Crypto Price Predictor using Twitter Sentiment Analysis

Ruby Zhang

Advisor: Luisa Pereira

A full-stack data platform for crypto investors that does real-time suggestive crypto price movement indicative prediction based on historical prices and Twitter sentiment analysis, using Random Forest.

Project Website Presentation
Dashboard data visualization for crypto market cap

Project Description

This project features an AI-powered full-stack data platform designed for people how are interested in data. The platform does real-time suggestive crypto price movement indicative prediction based on historical market prices and Twitter sentiment analysis data. This project consists of three main focuses: Designing and Engineering frontend and backend architectures, and automated real-time data pipelines; Drawing insights from crypto and text data available from public APIs including realtime crypto price API and Twitter API; Building and training deep learning models with random forest, and evaluating model performance.

Technical Details

The server uses Fast API, the highest performance Python server framework due to its power of asynchronous programming. The user interface leverages Next JS, which provides Server Side Rendering (SSR) as a solution for a better user experience. The UI Styling is implemented by Tailwind CSS. The metadata database is supported by PostgreSQL, which excels at handling structured data, which is often the case with metadata. The time-series data is stored in MongoDB, a flexible document model that allows for easy adaptation to evolving time-series data structures.

Research/Context

1. Kaito.ai is an advanced Web3 information platform that leverages artificial intelligence to provide comprehensive insights and analytics for the cryptocurrency and blockchain. Kaito.AI features market sentiment tracking methodology including: general market sentiment, sector-specific sentiment, token-specific sentiment. It also highlights data visualization design for sentiment analysis dashboards that provides user-friendly big data insights, the TL:DR feature that summarizes information on narratives and tickers (tokens) using the metasearch engine, summarization of podcasts and Twitter spaces which extracts the scoop from each episode of your favorite podcasts.

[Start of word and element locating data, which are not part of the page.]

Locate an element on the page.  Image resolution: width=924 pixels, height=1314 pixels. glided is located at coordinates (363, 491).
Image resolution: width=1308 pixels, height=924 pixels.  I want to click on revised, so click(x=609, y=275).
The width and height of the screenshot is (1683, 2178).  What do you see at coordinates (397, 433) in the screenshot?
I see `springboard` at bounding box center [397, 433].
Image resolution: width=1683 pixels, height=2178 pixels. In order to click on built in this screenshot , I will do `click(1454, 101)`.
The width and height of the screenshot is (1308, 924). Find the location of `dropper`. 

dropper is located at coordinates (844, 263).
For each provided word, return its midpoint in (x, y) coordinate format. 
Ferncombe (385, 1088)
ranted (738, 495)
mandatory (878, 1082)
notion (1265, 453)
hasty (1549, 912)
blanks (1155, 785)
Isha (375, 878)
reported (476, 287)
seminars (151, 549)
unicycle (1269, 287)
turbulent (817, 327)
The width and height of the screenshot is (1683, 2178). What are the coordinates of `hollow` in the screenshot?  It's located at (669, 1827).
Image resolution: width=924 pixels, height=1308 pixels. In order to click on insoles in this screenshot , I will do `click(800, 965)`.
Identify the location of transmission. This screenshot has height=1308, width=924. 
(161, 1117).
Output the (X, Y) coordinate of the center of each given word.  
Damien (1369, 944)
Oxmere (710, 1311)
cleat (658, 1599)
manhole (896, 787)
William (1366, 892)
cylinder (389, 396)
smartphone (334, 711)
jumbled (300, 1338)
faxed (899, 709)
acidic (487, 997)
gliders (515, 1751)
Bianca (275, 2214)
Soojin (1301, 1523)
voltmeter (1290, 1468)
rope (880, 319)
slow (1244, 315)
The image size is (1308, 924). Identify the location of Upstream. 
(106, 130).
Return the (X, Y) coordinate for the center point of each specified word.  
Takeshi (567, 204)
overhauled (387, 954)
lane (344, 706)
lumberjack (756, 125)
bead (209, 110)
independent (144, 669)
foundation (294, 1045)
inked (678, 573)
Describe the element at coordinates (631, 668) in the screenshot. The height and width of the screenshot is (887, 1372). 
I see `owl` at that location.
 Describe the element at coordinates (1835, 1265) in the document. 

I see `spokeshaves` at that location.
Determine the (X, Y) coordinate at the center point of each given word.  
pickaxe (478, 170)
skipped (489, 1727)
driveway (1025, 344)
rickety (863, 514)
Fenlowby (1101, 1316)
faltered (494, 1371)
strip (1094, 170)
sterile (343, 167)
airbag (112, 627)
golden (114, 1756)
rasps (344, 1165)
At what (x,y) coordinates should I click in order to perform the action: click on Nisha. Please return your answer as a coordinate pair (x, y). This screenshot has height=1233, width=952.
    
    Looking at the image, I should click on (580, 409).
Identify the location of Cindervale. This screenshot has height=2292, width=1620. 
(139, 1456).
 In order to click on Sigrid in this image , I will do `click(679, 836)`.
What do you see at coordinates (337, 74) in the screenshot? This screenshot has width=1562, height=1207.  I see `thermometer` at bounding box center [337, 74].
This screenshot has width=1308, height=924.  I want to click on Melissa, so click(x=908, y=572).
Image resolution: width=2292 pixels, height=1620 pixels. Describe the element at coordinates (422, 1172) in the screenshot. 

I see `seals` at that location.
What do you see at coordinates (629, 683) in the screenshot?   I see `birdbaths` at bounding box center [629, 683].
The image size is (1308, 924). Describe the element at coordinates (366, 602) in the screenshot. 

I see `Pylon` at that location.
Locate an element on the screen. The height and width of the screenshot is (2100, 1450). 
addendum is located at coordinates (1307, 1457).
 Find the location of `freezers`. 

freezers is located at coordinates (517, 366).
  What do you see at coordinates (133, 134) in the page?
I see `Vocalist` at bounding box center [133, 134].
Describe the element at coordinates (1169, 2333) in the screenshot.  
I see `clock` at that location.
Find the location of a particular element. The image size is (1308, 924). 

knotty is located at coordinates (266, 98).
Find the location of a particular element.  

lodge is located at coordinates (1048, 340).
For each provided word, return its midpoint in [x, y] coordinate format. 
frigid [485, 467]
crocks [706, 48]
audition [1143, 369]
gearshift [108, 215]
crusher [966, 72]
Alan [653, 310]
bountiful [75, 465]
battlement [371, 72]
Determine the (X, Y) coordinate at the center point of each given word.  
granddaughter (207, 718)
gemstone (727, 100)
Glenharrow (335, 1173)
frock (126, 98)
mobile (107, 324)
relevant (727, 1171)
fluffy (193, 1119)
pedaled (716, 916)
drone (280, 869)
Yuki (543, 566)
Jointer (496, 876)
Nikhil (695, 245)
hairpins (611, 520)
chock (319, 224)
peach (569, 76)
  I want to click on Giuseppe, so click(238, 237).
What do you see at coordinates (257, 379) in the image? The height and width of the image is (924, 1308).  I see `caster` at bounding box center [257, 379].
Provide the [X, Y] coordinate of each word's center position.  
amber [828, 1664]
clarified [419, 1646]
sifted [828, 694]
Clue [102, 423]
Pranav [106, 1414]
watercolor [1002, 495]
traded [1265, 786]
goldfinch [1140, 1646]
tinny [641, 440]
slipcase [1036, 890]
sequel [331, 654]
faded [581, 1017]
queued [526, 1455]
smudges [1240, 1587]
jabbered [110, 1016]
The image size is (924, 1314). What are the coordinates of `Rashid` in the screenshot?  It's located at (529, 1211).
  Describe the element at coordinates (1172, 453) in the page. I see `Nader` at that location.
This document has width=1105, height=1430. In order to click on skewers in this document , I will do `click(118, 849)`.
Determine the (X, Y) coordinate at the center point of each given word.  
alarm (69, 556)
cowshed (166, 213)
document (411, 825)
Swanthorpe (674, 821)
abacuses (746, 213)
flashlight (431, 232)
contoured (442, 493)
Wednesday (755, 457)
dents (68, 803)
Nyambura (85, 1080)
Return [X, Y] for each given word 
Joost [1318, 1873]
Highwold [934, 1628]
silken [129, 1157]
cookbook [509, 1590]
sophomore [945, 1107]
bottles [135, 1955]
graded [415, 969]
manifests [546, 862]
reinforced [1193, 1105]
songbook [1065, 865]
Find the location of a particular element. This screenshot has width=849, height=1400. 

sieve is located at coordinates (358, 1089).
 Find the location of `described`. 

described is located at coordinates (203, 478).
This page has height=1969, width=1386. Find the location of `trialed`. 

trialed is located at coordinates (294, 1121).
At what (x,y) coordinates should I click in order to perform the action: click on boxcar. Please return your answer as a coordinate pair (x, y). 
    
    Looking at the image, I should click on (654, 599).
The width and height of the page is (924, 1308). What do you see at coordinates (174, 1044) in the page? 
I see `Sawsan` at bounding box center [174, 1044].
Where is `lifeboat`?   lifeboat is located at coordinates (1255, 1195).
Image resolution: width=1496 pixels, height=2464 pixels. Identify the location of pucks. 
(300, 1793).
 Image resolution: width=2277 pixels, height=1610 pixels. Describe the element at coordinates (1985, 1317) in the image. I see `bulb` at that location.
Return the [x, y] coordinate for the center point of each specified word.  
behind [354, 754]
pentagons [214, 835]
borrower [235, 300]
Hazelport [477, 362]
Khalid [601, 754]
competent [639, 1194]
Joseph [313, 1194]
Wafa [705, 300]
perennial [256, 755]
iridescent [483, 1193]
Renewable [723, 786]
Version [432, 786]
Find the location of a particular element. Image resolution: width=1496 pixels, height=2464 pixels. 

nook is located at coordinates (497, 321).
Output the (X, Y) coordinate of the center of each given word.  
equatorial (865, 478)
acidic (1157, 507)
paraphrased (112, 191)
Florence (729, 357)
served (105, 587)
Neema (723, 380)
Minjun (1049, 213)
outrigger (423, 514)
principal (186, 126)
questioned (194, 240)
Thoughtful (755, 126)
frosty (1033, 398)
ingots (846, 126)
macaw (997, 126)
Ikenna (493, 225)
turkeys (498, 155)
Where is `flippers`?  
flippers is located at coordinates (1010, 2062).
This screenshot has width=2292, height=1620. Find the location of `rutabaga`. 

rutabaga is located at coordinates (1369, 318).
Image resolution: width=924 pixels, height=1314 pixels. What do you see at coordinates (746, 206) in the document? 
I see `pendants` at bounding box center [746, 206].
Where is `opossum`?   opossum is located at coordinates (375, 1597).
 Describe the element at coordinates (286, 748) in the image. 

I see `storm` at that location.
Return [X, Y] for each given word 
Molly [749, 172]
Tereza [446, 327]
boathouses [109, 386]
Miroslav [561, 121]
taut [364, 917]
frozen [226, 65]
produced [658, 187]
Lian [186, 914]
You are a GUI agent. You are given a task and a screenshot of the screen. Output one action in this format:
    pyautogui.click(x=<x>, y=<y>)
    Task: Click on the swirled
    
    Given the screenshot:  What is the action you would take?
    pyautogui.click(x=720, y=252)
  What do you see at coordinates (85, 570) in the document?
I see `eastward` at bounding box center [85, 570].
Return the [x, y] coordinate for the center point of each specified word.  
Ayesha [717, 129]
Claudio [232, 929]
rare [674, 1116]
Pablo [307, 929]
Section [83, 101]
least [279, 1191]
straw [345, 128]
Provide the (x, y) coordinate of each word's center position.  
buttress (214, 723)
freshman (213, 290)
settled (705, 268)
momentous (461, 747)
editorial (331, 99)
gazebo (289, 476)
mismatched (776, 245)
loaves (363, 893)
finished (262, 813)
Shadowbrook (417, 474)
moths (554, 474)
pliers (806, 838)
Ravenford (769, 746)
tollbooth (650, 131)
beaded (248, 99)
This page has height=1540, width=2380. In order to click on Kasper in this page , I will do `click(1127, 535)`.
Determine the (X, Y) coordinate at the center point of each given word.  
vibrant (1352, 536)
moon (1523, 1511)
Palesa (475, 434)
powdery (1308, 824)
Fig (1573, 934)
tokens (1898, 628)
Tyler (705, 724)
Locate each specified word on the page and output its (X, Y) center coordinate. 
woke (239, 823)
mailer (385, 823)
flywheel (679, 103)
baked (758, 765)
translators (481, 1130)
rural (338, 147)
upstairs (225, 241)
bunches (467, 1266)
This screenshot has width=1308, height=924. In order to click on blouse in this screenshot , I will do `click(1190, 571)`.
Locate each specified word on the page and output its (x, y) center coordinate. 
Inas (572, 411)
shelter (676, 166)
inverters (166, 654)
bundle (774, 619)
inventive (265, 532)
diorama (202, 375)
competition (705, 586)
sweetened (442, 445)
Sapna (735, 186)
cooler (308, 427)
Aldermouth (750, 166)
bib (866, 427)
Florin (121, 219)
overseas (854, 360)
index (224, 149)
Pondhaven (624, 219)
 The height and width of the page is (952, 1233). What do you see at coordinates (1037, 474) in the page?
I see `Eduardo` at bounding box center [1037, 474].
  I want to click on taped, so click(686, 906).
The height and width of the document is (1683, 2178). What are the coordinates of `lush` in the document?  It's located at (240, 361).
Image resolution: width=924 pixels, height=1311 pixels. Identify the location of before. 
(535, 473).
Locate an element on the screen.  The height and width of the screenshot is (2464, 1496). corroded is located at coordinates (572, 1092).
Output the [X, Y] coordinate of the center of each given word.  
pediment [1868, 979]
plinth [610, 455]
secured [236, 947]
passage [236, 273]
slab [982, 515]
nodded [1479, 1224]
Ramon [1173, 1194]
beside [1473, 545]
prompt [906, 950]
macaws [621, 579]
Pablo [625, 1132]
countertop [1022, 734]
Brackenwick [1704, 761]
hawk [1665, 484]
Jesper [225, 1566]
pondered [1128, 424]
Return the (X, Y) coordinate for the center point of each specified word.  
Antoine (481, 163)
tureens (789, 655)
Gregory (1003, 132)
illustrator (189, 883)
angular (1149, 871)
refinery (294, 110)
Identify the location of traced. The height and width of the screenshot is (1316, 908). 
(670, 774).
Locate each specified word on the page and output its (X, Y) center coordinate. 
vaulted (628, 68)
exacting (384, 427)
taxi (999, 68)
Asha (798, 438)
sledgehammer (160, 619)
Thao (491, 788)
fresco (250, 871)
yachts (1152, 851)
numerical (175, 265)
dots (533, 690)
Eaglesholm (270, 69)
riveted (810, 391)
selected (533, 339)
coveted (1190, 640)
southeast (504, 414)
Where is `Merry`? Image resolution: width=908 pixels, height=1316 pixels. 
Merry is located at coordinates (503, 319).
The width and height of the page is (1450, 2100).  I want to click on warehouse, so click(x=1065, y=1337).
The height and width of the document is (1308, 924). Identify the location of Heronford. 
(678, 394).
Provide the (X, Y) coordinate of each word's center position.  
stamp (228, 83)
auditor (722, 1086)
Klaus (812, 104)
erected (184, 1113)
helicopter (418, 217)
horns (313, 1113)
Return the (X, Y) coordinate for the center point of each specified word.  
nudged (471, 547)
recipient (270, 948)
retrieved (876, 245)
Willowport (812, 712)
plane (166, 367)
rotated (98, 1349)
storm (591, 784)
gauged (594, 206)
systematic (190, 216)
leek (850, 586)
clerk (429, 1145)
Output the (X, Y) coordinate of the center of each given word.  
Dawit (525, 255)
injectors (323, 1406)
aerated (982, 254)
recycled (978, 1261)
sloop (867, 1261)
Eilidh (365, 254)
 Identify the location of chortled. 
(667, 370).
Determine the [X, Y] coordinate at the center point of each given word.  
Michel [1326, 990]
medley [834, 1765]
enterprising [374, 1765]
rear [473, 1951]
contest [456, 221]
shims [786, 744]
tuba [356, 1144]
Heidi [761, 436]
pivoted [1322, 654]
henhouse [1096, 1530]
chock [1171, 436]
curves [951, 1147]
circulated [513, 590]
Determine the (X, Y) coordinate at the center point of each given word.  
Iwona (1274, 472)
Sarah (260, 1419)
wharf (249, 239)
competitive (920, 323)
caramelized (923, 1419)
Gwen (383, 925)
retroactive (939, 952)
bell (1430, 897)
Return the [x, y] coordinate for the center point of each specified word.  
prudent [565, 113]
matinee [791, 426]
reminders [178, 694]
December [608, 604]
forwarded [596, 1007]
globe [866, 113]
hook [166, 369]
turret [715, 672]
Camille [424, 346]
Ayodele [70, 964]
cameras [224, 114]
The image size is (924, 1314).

2. KryptoOracle is designed to provide real-time cryptocurrency price predictions by analyzing Twitter sentiments. It features the real-time data pipelining methodology for price prediction including, real-time data collection methodology, data preprocessing using VADER for sentimental analysis, feature engineering methodology to generate sentiment analysis FinalScore. It also features real-time prediction methodology including model retraining methodology by evaluating the loss between real-time predicted data vs. actual data.

3. The paper Predictive analysis of Bitcoin price considering social sentiments focuses on Reddit sentimental analysis used on Bitcoin price prediction. The author conducted 17 model training experiments on different deep learning model structures. This paper talks about data preprocessing methodology using pandas and numpy, machine learning model evaluation methodology using RMSE (Root Mean Square Error), sentimental Analysis methodology using Flair and Textblob. In this paper, LSTM model with data attributes listed as followings is listed as the highest prediction accuracy: Open price, day high price, day low price, close price, day volume, news polarity score, news subjectivity score, news negativity score, news positivity score, reddit polarity score, reddit subjectivity score, reddit positivity score, reddit negativity score.